The Basel Committee recently released its assessment reports that are focused on the implementation of its global standards in the United Kingdom. According to an update shared by BIS, assessments find the UK regulations largely compliant with the Basel Committee’s Net Stable Funding Ratio standard and large exposures framework.
As noted in the latest announcement from the BIS, the Basel Committee has commenced the jurisdictional assessment of Basel III revisions “to risk weighted assets and the leverage ratio.”
The UK‘s implementation of the Net Stable Funding Ratio (NSFR) standard and large exposures framework (LEX) was “assessed as largely compliant with the global standards set by the Basel Committee, which is one notch below the highest overall grade (NSFR, LEX).”
The Basel Committee’s assessment reports now form part of its Regulatory Consistency Assessment Program (RCAP), “a series of reports on the implementation of Basel standards by member jurisdictions of the Basel Committee.”

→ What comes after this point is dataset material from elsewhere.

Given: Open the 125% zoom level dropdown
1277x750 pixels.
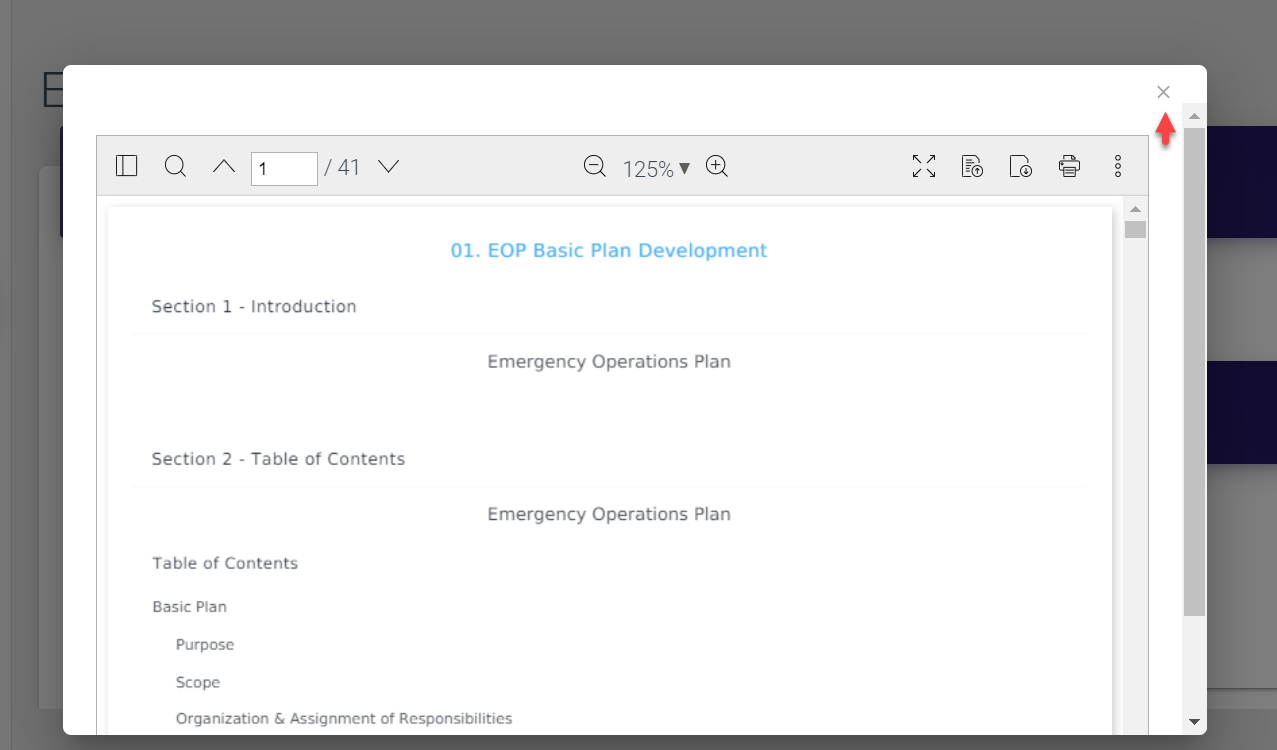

With the latest release of these assessment reports, the Basel Committee concluded the jurisdictional assessment of the net stable funding ratio and the large “exposures framework in all member jurisdictions.”
In line with its work program, the Committee has now reportedly “initiated jurisdictional assessments of Basel III revisions to risk weighted assets and the leverage ratio in Q4 of 2025.”
The Basel Committee on Banking Supervision also recently shared further information related to its 2025 assessment of global systemically important banks (G-SIBs), with “additional details to improve understanding of the scoring methodology.”
The publication accompanies the Financial Stability Board’s release of the updated list of G-SIBs and includes:
- The denominators of the high-level indicators used to calculate banks’ scores.
- The high-level indicators for each bank in the sample used to calculate these denominators.
- The cut-off score used to identify the G-SIBs in the updated list and the thresholds used to allocate G-SIBs to buckets for calculating the higher loss-absorbency requirements.
The Committee’s methodology reportedly assesses the systemic importance of global banks using indicators calculated from data for the “previous fiscal year-end (2024) supplied by banks and validated by national authorities.”
The final scores are mapped to corresponding buckets “that determine the higher loss-absorbency requirement for each G-SIB.”